→ **Selected excerpt**:
====================


    Keep up the good work, and maybe we can do a link exchange.

    Sincerely,
    Jason

  2. That is a very interesting point of view that health care is not a right. Although, this is technically true, I still feel that the government still has an obligation to deal with health care of its citizens. This obligation comes not from an actual written law or technicality, but rather something more along the lines of tradition. As you probably are aware of, the US government stayed out of the business of its ordinary citizens until the Great Depression, when the government actually greatly altered its role in the lives of Americans. Spewing out many reform programs to help jobless citizens, the government now changed its "indifferent" attitude towards helping its citizens to more of an involved parent figure. Programs like the CCC, PWA, WPA, the government really helped American get back on its feet (well, the government and WWII) from the Great Depression. From that time, the government set a precedent to help its citizens and it has done that ever since with its Medicare, Medicaid, Social Security etc. Why should the government stop now? There wasn't ever a mandatory law for the government to help the people, but it did so anyway to better the nation. Anyway, although there is no technicality stating that the government must deal with the health care programs now, does that mean it should break its seventy or so year "tradition" of helping the people survive and prosper?

  3. I believe rather firmly that the choices made by the government during the great depression actually lengthened the depression, although possibly made the depression less deep.

    The problem is that all of the make-work programs of the great depression increased demand for labor. This also means it reduced the demand for jobs. There's always a flipside to the supply/demand curve, and, in this case, the lower demand for jobs meant that wages did not continue trending down to the market clearing price.

    Now, that was actually the point of those programs, I understand, but the result of this was to increase the cost of living for everyone, including the unemployed, and reduce the opportunity for new job creation in the productive market place.

    How it works is pretty simple: the job market tanks due to the halting of consumption as a result of a saturation driven by free credit (sound familiar? It should) and so people get laid off. In a standard deflationary spiral, as people get laid off, they buy less, and that means more people get laid off.

====================

→ **Supplied data**:
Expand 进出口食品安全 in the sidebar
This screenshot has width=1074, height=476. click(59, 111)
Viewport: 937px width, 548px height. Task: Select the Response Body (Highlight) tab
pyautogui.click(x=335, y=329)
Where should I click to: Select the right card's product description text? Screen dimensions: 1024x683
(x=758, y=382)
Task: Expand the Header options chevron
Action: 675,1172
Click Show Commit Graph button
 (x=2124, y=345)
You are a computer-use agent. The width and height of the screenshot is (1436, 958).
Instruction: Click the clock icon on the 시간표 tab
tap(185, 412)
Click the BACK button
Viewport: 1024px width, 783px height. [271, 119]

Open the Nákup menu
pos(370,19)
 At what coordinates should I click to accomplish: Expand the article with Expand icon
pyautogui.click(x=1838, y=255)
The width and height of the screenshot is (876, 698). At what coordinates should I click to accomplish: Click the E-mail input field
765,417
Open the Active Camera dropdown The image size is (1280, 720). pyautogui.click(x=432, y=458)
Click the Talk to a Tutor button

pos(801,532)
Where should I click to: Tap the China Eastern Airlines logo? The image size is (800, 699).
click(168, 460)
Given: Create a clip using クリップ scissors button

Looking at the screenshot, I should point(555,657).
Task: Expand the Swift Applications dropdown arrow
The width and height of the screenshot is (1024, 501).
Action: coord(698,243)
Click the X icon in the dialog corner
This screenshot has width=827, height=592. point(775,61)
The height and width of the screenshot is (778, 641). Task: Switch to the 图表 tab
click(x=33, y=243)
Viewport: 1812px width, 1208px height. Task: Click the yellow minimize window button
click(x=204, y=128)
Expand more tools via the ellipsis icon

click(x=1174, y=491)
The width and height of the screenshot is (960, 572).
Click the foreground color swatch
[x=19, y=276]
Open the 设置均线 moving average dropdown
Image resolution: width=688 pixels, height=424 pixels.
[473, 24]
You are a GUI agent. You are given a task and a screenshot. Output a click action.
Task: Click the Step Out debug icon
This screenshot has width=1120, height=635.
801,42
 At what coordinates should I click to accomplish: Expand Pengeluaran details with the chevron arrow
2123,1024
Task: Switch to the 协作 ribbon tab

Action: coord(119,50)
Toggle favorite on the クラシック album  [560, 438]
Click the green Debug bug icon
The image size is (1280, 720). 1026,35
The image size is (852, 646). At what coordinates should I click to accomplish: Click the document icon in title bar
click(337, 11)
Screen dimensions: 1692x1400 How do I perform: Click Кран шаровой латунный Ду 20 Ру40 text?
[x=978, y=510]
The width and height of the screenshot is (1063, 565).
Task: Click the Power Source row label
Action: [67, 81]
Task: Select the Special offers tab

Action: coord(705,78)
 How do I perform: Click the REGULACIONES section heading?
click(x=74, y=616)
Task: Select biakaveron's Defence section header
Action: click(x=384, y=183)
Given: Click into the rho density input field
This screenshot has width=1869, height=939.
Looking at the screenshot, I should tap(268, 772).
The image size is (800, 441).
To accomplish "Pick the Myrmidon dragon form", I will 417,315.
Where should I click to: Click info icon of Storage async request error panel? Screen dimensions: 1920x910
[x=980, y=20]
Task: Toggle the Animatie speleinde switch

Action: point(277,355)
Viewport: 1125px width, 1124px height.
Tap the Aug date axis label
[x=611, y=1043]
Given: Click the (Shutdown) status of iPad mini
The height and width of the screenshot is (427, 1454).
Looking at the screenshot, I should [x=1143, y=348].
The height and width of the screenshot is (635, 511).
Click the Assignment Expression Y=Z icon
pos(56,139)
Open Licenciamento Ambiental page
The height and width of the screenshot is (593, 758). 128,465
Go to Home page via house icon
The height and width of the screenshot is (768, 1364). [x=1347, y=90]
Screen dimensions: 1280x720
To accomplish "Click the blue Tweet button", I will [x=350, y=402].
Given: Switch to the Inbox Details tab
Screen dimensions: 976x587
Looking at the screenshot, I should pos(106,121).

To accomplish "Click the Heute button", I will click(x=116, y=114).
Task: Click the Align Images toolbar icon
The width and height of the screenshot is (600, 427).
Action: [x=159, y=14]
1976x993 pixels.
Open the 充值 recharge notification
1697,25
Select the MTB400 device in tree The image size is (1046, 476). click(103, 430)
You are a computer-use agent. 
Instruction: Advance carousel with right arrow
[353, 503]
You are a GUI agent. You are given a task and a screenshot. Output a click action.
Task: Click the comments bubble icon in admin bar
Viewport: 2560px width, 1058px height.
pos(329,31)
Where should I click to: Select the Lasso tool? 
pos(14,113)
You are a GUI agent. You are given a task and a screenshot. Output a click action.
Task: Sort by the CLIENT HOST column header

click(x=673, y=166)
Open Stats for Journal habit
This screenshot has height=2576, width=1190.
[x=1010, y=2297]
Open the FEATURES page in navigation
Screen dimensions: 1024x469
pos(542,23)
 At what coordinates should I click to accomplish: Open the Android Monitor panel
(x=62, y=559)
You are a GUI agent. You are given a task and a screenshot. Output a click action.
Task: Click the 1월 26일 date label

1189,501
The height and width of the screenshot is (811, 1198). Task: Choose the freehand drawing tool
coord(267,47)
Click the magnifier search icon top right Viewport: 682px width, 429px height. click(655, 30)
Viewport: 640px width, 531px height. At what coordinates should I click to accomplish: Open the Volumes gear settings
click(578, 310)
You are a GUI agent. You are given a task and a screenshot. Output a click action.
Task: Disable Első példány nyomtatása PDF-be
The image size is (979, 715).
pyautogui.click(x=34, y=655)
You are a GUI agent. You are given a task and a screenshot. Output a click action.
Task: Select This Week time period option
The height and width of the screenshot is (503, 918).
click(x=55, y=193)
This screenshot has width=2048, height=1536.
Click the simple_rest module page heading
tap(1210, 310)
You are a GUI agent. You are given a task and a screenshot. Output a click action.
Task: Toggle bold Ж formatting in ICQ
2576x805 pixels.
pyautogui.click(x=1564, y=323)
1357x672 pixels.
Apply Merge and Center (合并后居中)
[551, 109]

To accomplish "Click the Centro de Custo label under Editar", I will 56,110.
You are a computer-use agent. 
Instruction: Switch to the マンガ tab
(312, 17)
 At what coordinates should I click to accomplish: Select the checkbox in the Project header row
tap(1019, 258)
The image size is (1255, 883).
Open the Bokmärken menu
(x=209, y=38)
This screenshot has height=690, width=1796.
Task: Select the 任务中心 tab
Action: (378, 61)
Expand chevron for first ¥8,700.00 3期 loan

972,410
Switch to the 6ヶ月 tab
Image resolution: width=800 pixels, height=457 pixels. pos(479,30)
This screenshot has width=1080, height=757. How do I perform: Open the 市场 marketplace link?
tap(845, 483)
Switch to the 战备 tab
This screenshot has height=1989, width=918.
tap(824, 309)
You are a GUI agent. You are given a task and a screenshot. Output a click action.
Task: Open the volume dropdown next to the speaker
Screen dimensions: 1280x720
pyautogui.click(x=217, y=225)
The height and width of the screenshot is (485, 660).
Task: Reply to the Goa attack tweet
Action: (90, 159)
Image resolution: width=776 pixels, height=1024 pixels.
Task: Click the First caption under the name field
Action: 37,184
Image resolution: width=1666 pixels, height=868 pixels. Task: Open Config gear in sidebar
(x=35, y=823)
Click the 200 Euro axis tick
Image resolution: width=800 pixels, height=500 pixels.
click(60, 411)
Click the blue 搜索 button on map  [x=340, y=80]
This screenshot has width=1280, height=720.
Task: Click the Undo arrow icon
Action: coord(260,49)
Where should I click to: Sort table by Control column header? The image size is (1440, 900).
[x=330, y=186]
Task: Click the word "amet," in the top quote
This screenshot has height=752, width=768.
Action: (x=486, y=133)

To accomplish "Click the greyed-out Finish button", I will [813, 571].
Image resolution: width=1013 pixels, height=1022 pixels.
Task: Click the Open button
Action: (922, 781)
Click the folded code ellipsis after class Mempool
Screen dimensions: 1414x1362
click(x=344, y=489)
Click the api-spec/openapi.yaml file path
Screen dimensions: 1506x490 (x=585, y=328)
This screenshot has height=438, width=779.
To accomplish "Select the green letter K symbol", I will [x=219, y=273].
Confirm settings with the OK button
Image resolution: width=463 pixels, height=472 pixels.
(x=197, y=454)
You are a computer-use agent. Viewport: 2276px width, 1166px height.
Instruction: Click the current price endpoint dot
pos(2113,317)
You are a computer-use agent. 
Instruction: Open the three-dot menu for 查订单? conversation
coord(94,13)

====================

→ **Exercise**:
Carry on the comment thread about the government's role in health care and the Great Depression, starting after its last sentence. The lines shown after the text are separate material and have no connection to it.

→ **Written response**:
    So, having created the situation with too much money, the government stepped in with more money. They paid people to do all kinds of make-work, things nobody in their right mind would have paid for at that point. Some of these things were beneficial, but the ratio of make-work to beneficial work was not particularly favorable to the economy as a whole.

    So, imagine an economy with ten people, one of which is wealthy, three of which are unemployed, two of which are on the make-work plan, and four of which produce. As you can see, the things people want and need are being produced by only four people.

    Now, the rich guy is resting on his laurels; he's not parasitic because he created value at one time. The three unemployed are living off of savings or somebody else's income. The two CCC workers are getting paid to do grand scheme stuff. All of them are bidding against the four workers who actually produce.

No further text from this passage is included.